Now, it's true that the NFL is more spread than it was then, but the run and shoot is still different: it's based on every receiver reading the coverage and reacting on the fly -- it strives to make the defense wrong on every play.

Moreover, from a personnel standpoint, the Lions have some receivers, but they struggle at runningback. The line problems can be ameliorated by creative use of screens and quick passes. The biggest obstacle is quarterback, but that would be an issue with every system in the NFL. There's a good chance the 'shoot can, well, do more with less.

What they do need to find is a guy who can make good decisions but doesn't necessarily have to be Tom Brady or Peyton Manning otherwise. Let Calvin Johnson run the "choice" backside and try to outnumber the defense to the frontside, and for god's sake just get them the ball in space.

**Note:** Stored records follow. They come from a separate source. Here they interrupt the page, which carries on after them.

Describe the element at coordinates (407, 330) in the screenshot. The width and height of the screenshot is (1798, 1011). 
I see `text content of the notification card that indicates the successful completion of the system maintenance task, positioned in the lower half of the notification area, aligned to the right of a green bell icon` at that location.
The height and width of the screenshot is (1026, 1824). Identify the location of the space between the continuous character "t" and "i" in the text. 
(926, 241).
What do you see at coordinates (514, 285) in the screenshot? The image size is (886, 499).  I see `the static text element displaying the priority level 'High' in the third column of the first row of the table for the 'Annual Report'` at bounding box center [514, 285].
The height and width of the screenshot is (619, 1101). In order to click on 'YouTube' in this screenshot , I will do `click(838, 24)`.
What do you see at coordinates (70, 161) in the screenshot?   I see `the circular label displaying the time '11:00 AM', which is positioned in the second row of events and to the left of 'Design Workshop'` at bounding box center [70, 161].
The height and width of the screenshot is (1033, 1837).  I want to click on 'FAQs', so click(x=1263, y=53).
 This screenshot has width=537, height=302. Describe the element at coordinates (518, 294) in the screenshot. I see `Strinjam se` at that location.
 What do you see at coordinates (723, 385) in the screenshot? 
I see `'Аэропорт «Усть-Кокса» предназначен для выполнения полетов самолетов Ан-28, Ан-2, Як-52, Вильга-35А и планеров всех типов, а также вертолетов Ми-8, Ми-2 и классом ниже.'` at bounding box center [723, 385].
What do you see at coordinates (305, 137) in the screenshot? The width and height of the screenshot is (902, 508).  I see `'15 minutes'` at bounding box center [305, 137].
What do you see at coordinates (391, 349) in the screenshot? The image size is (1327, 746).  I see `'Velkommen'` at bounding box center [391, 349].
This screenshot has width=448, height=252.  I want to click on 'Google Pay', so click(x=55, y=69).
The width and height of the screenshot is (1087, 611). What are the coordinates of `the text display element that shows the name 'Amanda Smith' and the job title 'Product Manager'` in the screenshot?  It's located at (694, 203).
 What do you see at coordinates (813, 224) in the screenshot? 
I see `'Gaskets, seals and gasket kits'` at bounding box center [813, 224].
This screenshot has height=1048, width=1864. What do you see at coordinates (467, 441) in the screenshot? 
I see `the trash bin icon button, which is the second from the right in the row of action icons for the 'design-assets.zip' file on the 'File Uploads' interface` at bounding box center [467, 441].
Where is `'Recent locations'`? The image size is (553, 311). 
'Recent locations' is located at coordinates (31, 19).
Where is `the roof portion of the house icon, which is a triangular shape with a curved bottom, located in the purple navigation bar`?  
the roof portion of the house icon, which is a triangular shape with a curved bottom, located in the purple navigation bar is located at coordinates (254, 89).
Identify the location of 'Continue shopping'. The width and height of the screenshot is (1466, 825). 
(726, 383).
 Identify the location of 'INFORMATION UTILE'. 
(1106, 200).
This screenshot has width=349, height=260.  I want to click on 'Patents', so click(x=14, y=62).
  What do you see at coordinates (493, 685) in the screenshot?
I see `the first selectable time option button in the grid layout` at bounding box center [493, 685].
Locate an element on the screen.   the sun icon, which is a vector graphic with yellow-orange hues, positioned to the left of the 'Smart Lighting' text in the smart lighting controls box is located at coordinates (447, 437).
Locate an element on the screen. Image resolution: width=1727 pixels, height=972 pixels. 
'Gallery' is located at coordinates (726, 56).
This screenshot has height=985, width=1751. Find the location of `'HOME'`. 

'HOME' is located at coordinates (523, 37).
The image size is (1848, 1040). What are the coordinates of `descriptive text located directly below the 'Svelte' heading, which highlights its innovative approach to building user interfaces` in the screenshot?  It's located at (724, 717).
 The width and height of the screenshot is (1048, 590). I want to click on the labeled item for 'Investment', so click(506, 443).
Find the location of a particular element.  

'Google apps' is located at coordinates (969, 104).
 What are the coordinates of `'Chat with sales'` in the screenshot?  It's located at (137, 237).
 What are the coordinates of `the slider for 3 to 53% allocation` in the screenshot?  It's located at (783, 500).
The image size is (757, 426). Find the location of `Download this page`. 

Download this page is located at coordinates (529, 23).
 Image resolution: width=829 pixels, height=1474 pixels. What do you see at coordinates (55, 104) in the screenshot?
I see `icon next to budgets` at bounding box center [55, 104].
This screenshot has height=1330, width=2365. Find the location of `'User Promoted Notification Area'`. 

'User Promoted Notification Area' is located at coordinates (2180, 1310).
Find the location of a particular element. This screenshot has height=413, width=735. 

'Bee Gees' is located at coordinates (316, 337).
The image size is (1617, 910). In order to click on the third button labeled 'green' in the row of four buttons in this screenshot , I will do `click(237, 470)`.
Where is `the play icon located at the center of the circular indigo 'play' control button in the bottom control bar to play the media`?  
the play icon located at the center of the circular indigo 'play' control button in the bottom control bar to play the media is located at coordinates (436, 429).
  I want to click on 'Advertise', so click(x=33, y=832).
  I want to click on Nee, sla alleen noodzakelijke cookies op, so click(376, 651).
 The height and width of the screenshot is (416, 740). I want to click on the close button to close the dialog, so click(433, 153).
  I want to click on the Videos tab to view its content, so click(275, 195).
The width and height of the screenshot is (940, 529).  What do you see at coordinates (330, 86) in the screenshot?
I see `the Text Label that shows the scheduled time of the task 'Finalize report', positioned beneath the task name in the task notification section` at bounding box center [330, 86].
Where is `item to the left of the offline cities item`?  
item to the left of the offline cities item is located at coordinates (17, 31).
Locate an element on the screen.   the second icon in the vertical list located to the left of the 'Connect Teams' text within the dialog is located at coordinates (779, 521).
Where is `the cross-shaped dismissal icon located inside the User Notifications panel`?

Now, it can't be lost on Schwartz that the 'shoot was once the offense of choice in Detroit. But he also has to know that, since it has been gone, Detroit hasn't exactly succeeded. They put up better numbers and won more games with that offense than they ever have with the "traditional" stuff that Matt Millen imposed. So why not?

Finally, no doubt Schwartz is aware of what went on in Miami last year: the Dolphins came out with creativity -- the Wildcat of course -- but Chad Pennington also threw for over 3,000 yards to help that offense get back on track. Schwartz is clearly hoping that it will work. Linehan failed in St. Louis but is a respected mind who has been around spread offenses all his career (particularly at Louisville), and even tight-ends coach Tim Lappano was an old 'shooter before he got with Joe Tiller at Wyoming and then Purdue. So they will know what they are doing.

I'm looking forward to seeing the run and shoot back in the NFL.